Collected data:
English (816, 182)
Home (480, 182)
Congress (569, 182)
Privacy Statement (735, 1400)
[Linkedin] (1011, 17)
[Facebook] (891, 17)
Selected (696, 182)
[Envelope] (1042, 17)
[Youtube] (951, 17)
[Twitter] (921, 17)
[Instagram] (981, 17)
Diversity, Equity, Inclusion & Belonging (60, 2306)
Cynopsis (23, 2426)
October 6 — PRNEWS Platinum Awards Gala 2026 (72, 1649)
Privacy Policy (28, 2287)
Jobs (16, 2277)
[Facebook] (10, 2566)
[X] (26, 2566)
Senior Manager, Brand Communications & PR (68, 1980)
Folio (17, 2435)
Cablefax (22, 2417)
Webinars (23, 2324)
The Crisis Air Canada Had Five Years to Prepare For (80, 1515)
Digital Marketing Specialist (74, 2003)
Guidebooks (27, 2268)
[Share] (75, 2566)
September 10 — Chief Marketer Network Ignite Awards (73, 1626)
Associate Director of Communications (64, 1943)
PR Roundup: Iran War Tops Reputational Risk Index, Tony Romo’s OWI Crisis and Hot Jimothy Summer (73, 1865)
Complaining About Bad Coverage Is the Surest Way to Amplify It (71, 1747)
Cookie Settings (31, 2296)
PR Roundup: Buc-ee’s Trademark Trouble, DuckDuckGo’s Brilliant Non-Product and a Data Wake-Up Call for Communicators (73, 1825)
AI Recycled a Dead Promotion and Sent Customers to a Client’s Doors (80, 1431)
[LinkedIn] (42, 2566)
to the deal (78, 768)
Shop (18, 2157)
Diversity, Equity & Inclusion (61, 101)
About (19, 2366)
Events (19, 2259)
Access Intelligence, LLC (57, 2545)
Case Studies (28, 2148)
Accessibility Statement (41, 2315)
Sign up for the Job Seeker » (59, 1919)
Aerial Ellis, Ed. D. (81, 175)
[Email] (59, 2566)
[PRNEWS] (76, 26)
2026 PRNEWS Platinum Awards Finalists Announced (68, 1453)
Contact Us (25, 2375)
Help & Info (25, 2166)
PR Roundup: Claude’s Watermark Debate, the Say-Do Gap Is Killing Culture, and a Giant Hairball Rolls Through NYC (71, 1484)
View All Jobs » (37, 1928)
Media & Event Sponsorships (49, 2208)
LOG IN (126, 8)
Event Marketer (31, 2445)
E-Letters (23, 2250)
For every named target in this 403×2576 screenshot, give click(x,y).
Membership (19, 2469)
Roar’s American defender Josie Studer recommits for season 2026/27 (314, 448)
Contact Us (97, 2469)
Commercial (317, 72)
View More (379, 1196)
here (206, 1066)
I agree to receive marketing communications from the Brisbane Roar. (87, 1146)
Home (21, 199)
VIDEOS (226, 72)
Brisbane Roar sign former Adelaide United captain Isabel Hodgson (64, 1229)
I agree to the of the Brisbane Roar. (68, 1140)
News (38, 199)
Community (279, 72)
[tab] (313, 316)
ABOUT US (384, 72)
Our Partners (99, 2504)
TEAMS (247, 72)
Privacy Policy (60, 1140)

Exercise aim: Repeat exactly the lines above from the one with "Access Intelligence, LLC (57, 2545)" up to and including the one with "LOG IN (126, 8)". No other line belongs in the reply.

Solution for this problem:
Access Intelligence, LLC (57, 2545)
Case Studies (28, 2148)
Accessibility Statement (41, 2315)
Sign up for the Job Seeker » (59, 1919)
Aerial Ellis, Ed. D. (81, 175)
[Email] (59, 2566)
[PRNEWS] (76, 26)
2026 PRNEWS Platinum Awards Finalists Announced (68, 1453)
Contact Us (25, 2375)
Help & Info (25, 2166)
PR Roundup: Claude’s Watermark Debate, the Say-Do Gap Is Killing Culture, and a Giant Hairball Rolls Through NYC (71, 1484)
View All Jobs » (37, 1928)
Media & Event Sponsorships (49, 2208)
LOG IN (126, 8)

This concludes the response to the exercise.